▶ [STATED PROBLEM] Output the records exactly, from their start through the line containing "at that location.", with both ends included. Leave the pictures out of your answer.

▶ [ENTRIES SUPPLIED]
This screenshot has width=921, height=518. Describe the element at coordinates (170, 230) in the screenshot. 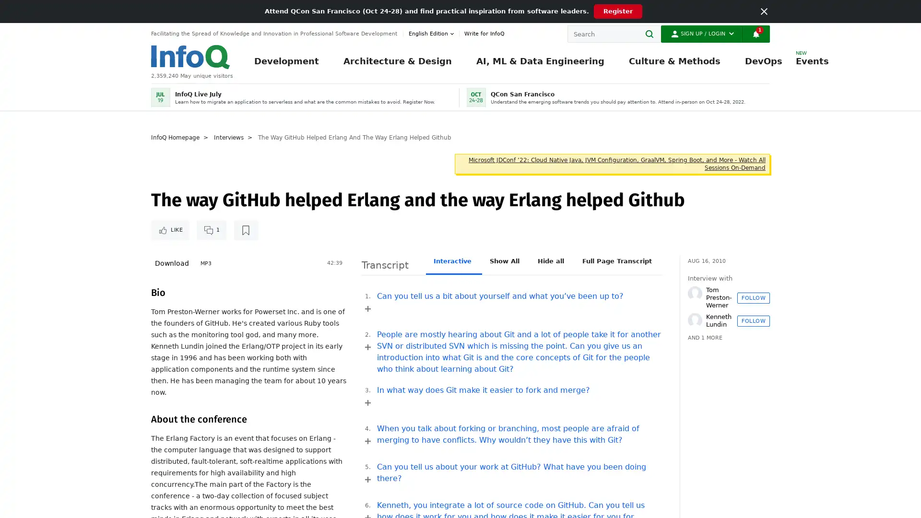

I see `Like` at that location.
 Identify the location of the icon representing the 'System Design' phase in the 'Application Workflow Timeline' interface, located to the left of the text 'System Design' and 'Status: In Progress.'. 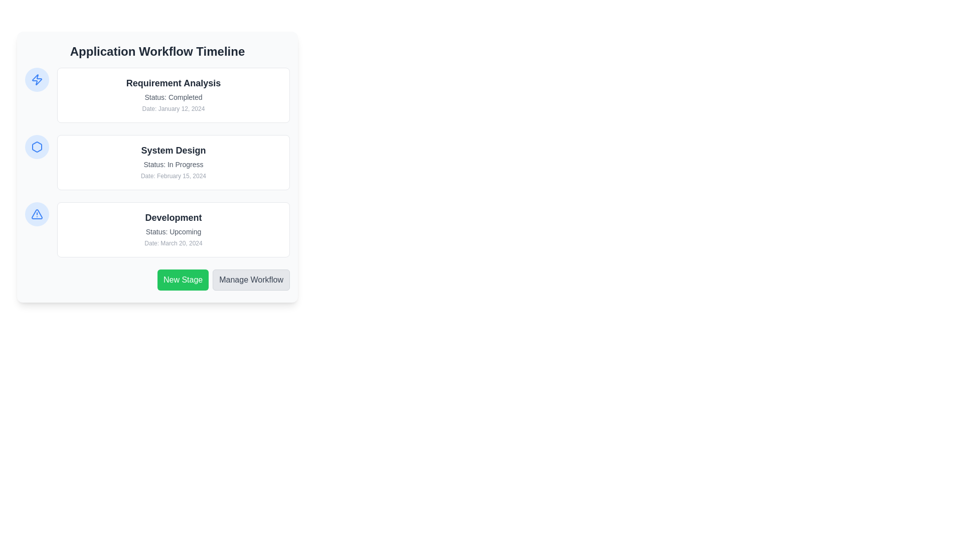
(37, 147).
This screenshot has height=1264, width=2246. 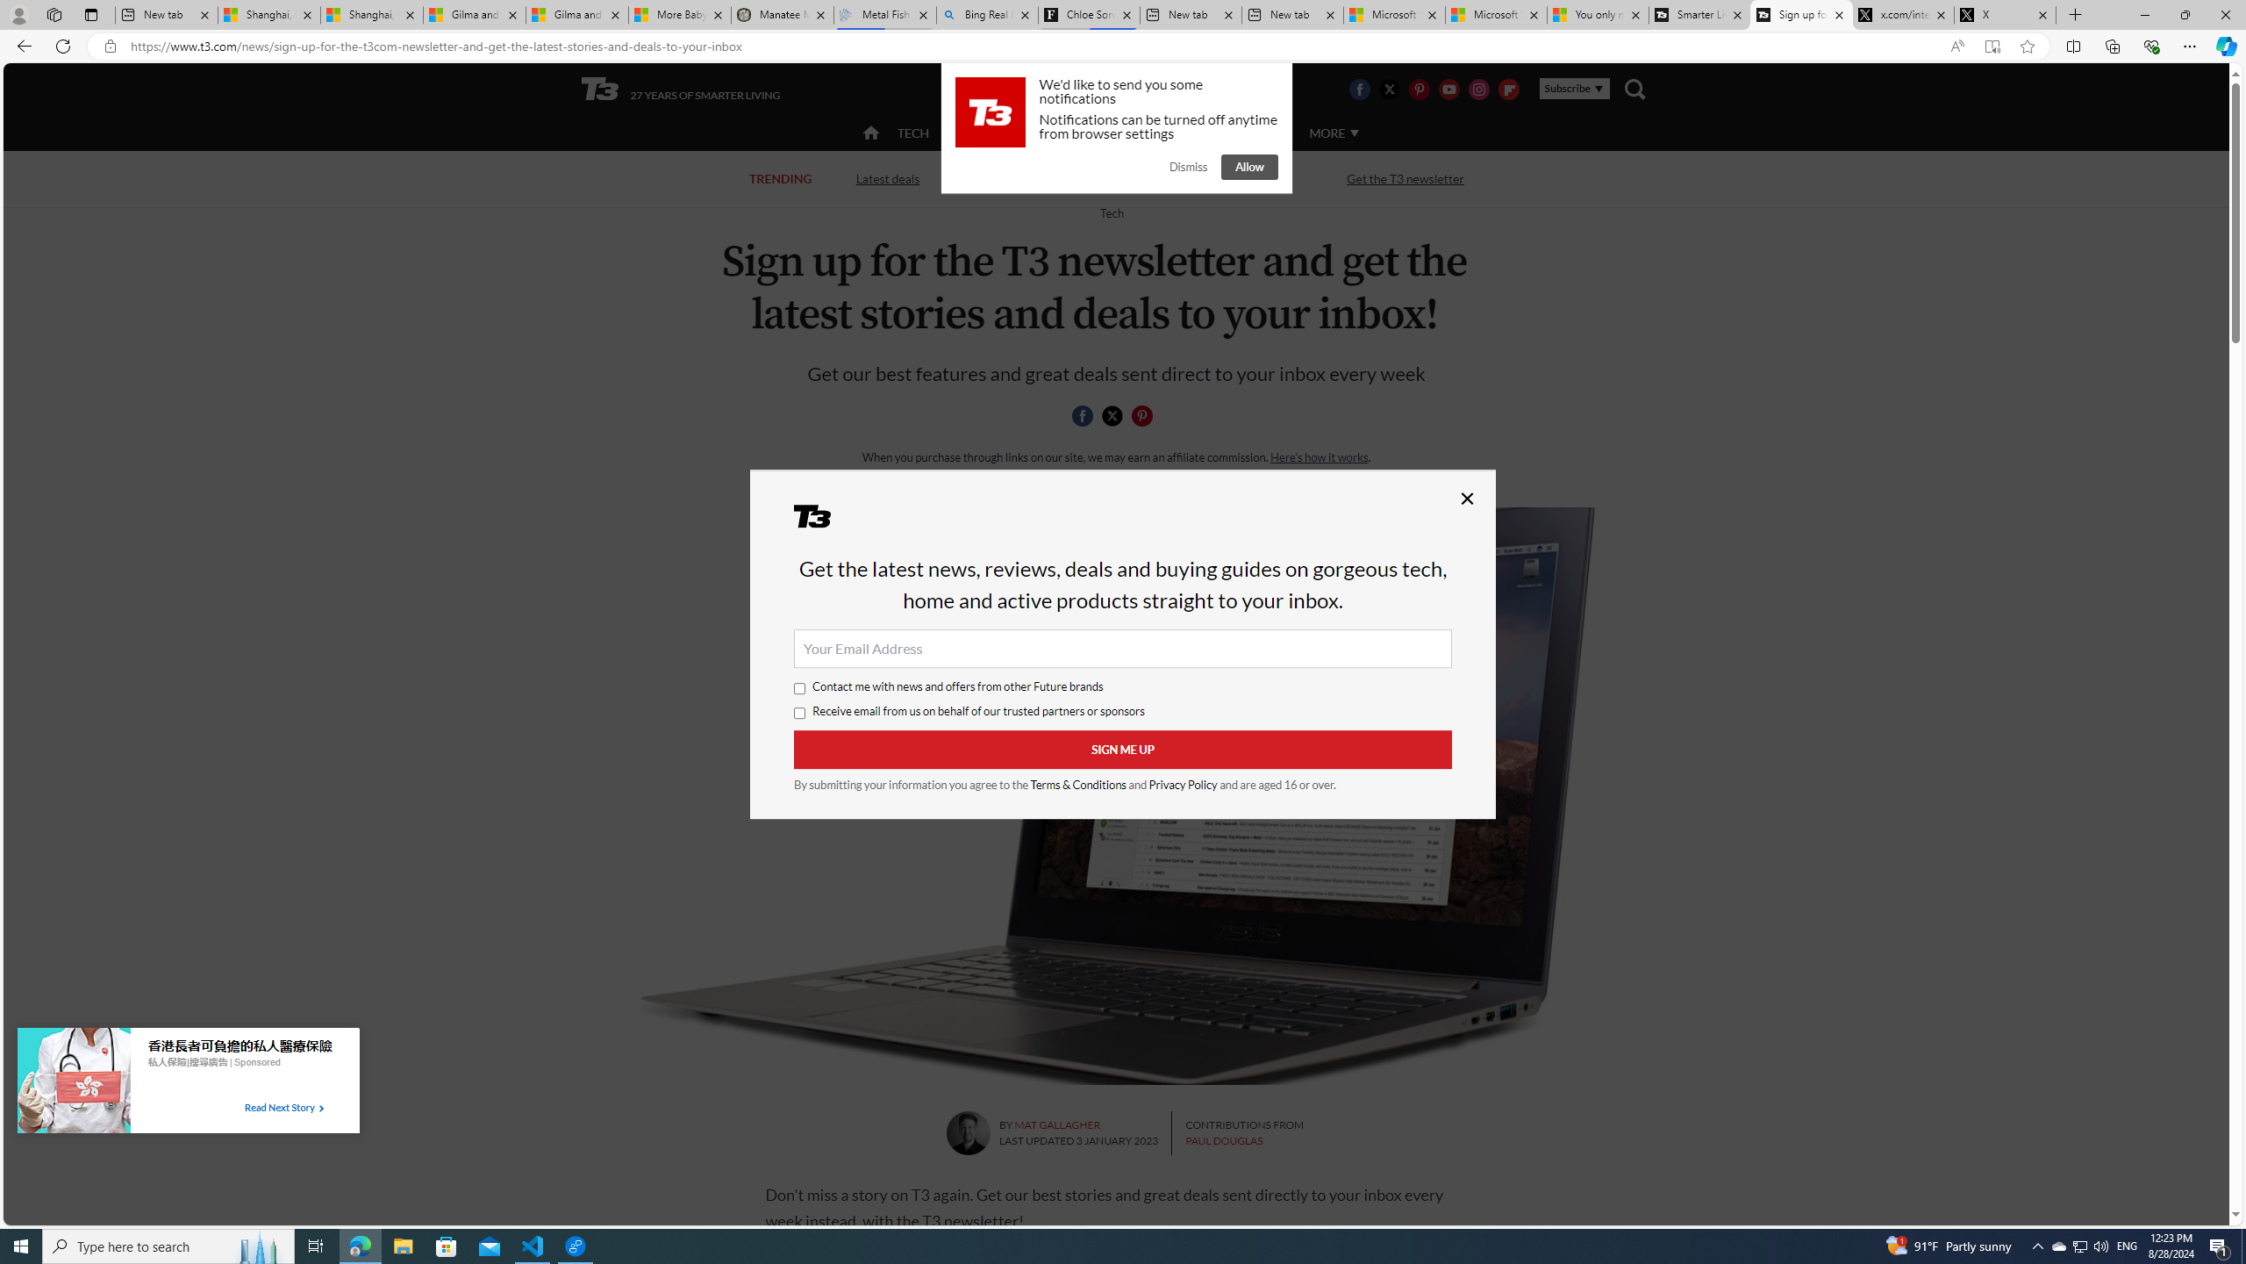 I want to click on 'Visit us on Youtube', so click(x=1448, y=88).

▶ [RESPONSE BELOW]
This screenshot has width=921, height=518. Describe the element at coordinates (170, 230) in the screenshot. 

I see `Like` at that location.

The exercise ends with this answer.